## Given request:
Format everything from the line containing "Select the third banner carousel dot" down to the end of the material as a JSON list of strings, one string per line, with blank lines and pictures left out.

++++ Information provided ++++

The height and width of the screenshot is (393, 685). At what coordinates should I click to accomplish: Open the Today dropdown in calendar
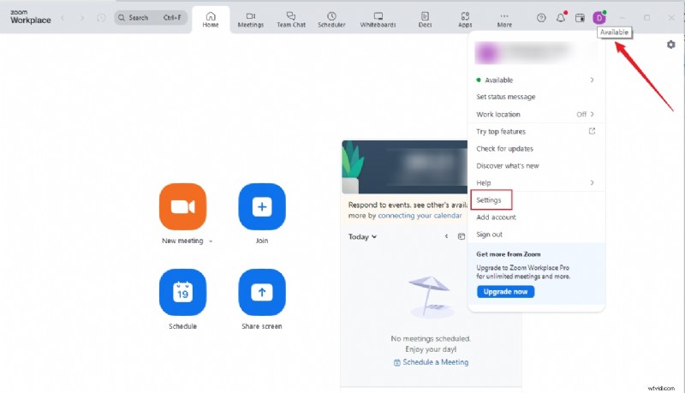(363, 237)
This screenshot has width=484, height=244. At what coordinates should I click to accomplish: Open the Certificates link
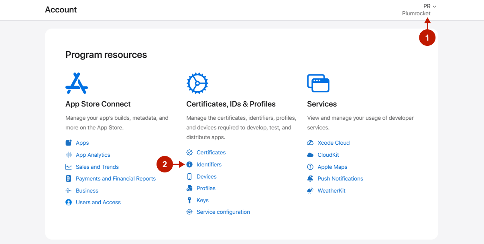coord(211,152)
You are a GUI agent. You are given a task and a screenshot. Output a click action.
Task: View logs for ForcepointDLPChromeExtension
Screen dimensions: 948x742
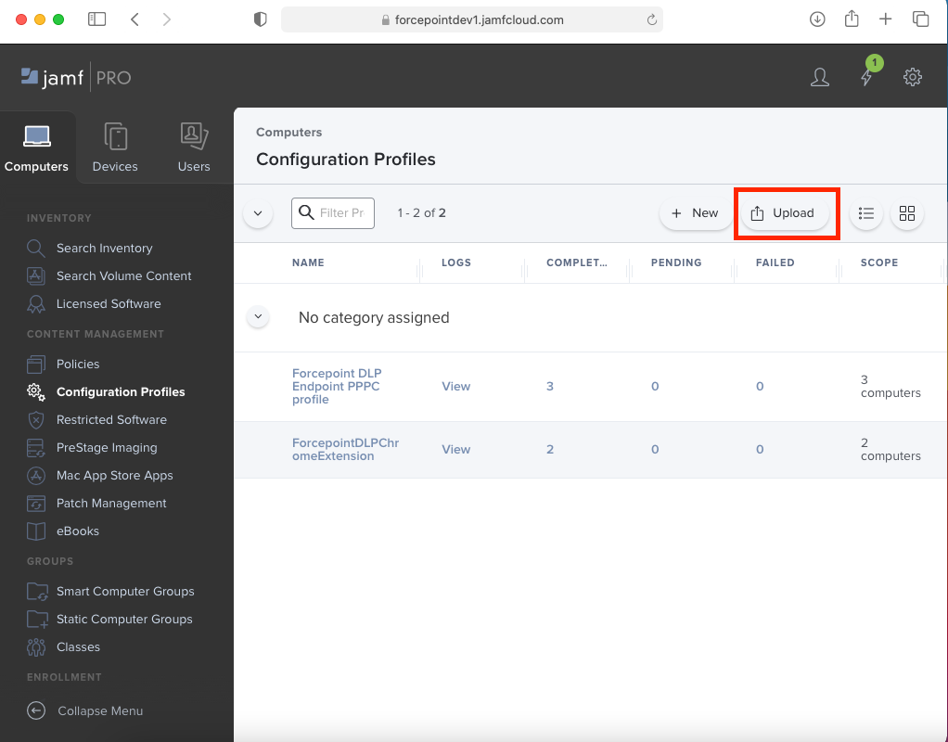point(455,449)
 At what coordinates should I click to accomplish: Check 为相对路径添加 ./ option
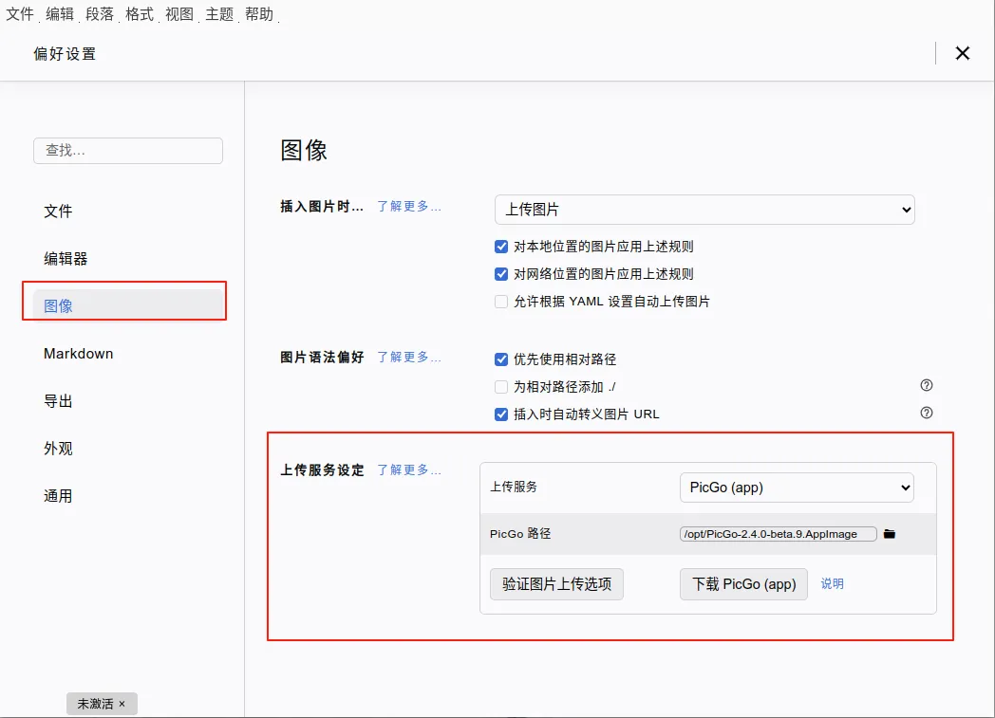(500, 386)
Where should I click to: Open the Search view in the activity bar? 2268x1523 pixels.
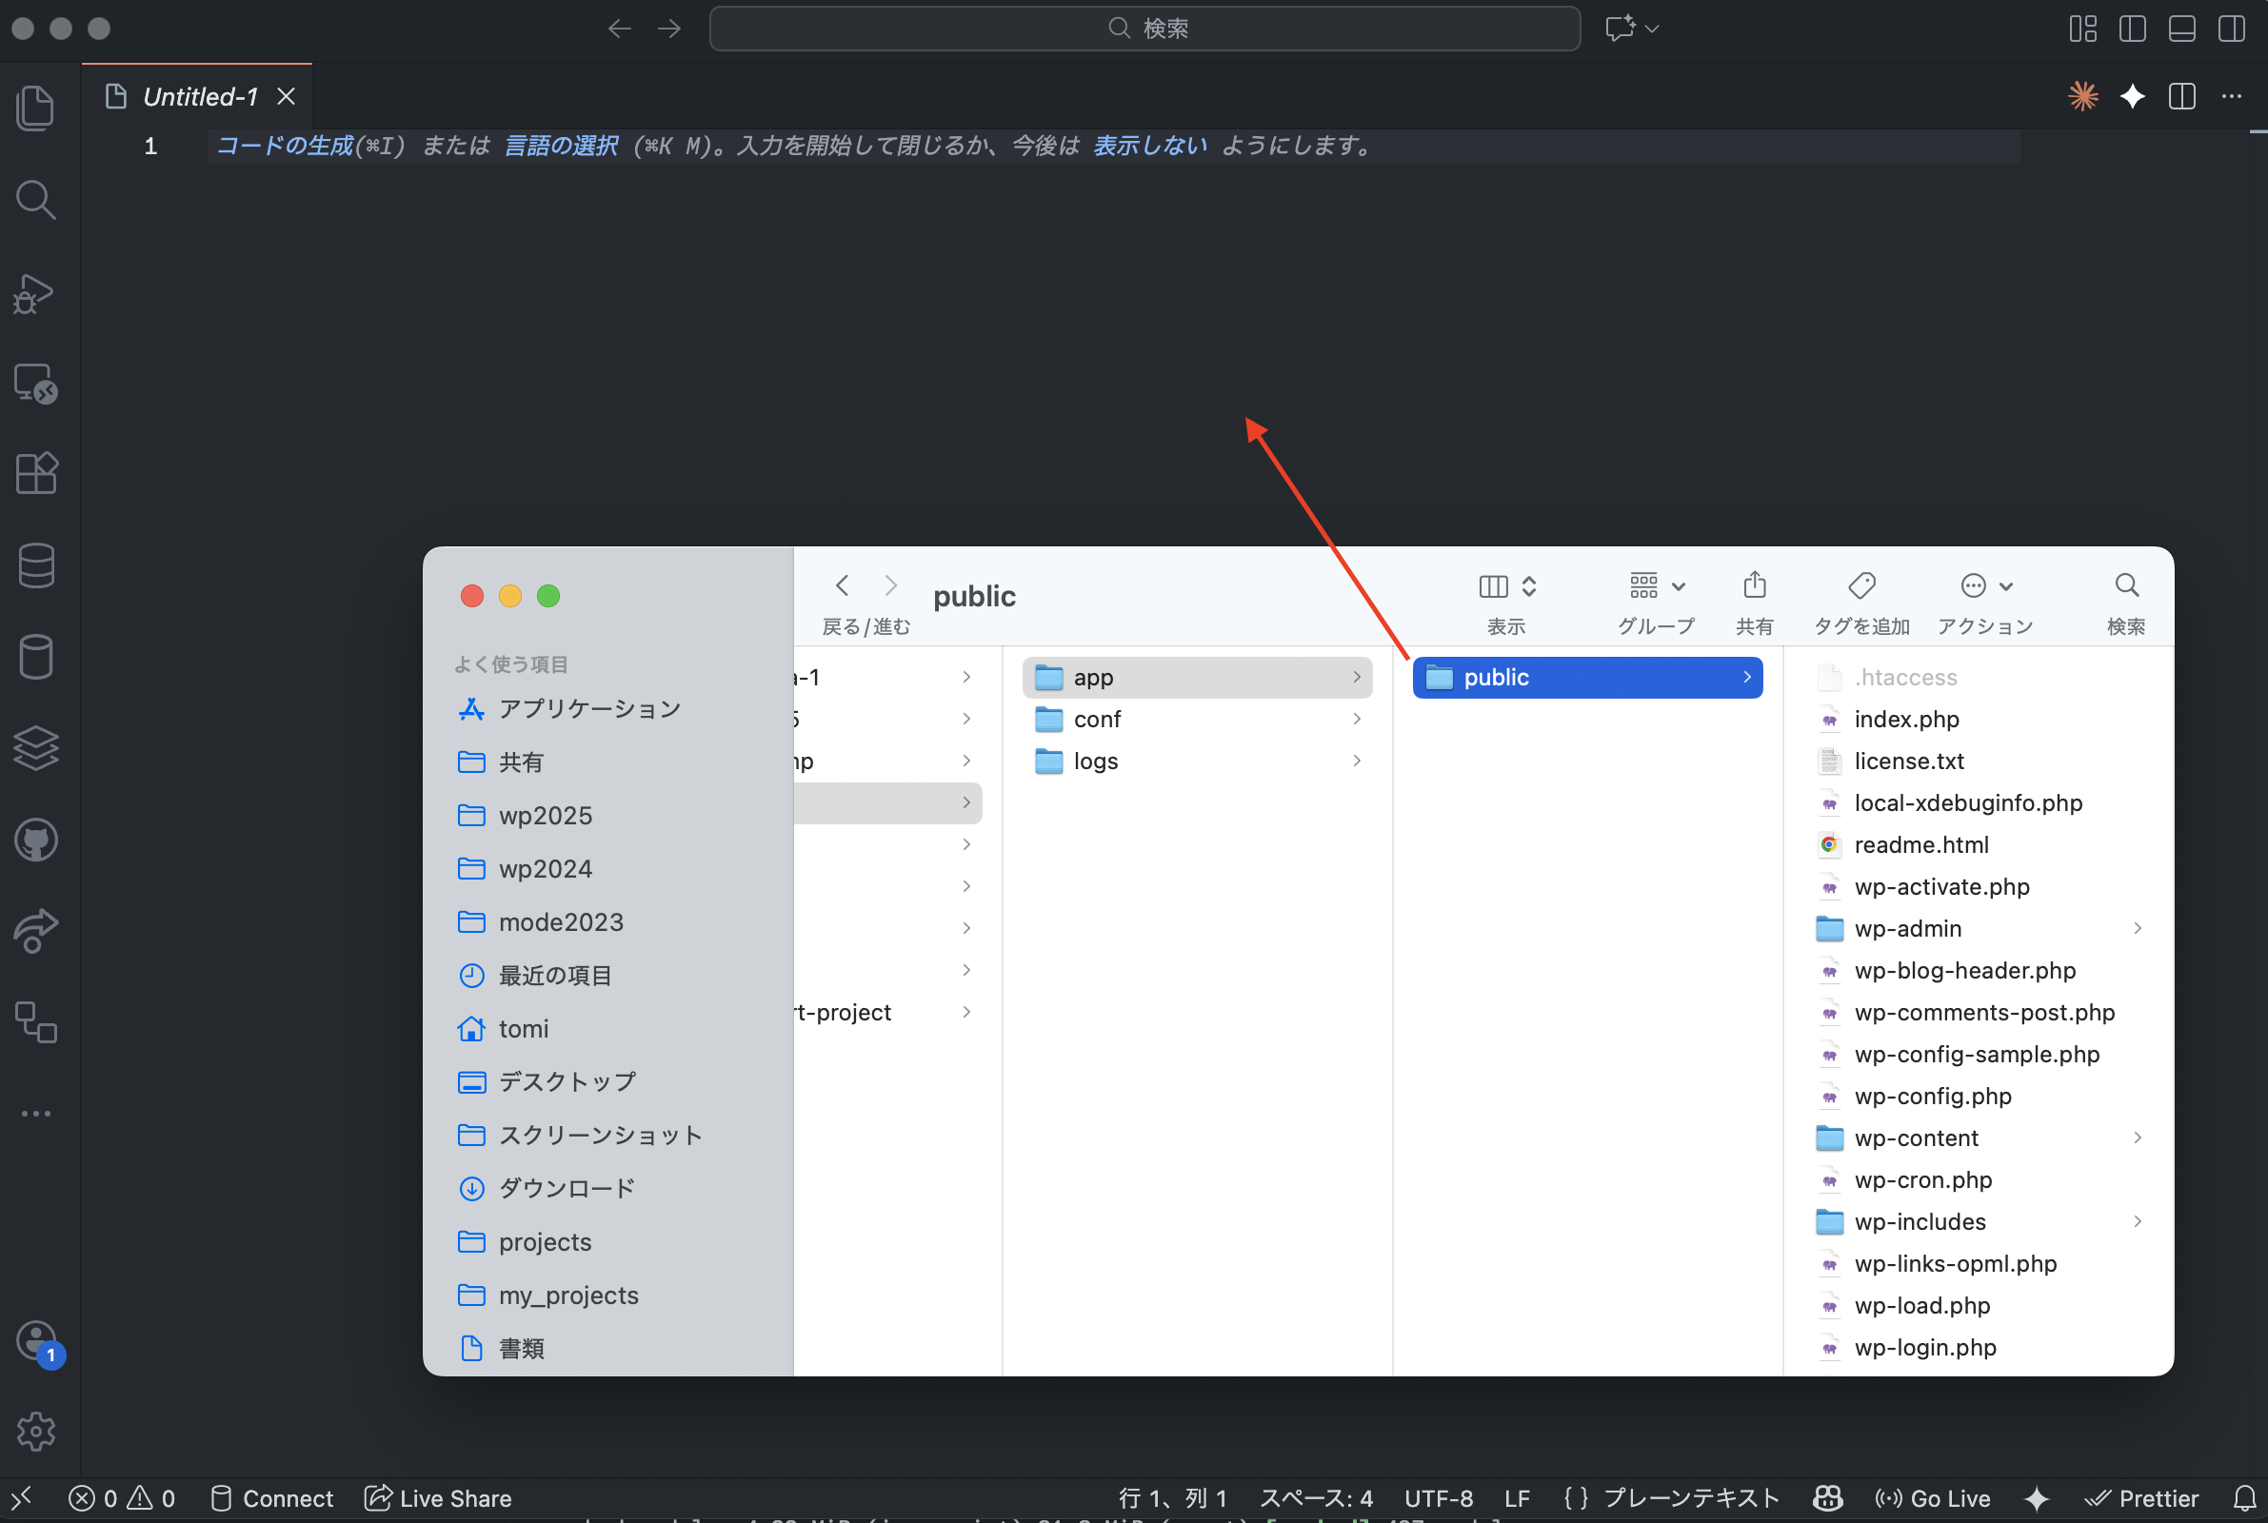click(x=36, y=199)
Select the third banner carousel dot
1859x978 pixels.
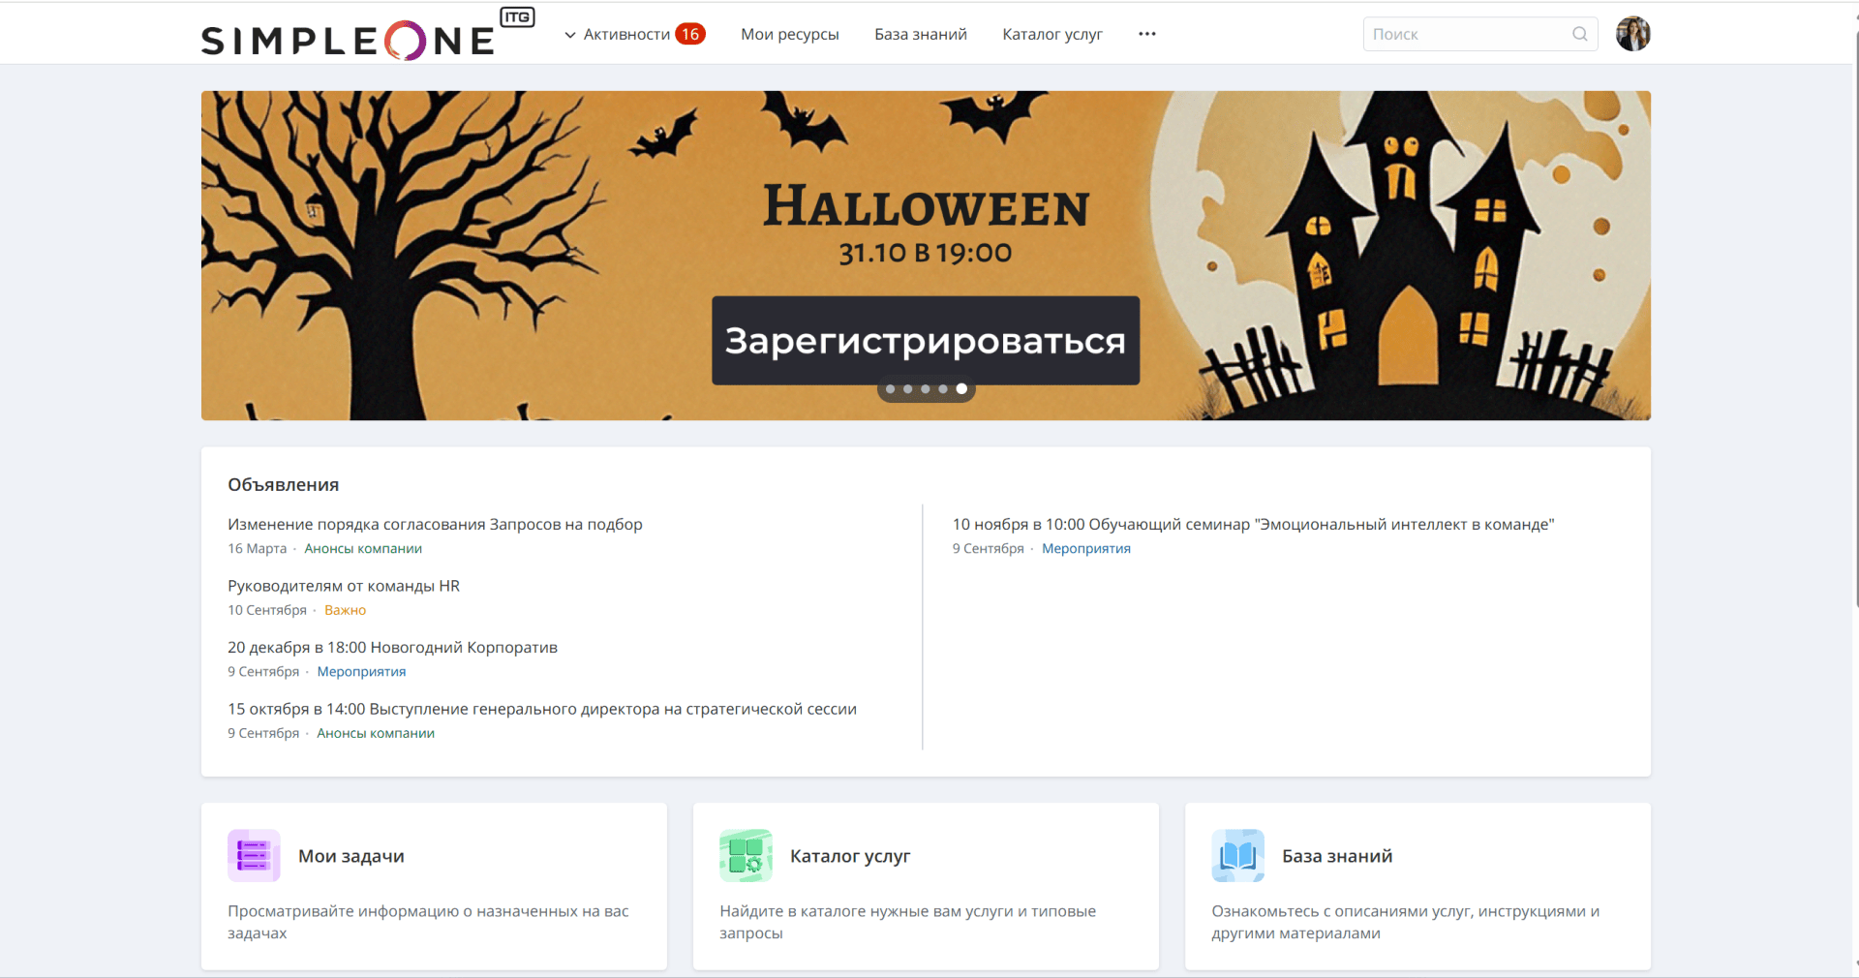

++++

## Output:
[
  "Select the third banner carousel dot",
  "1859x978 pixels."
]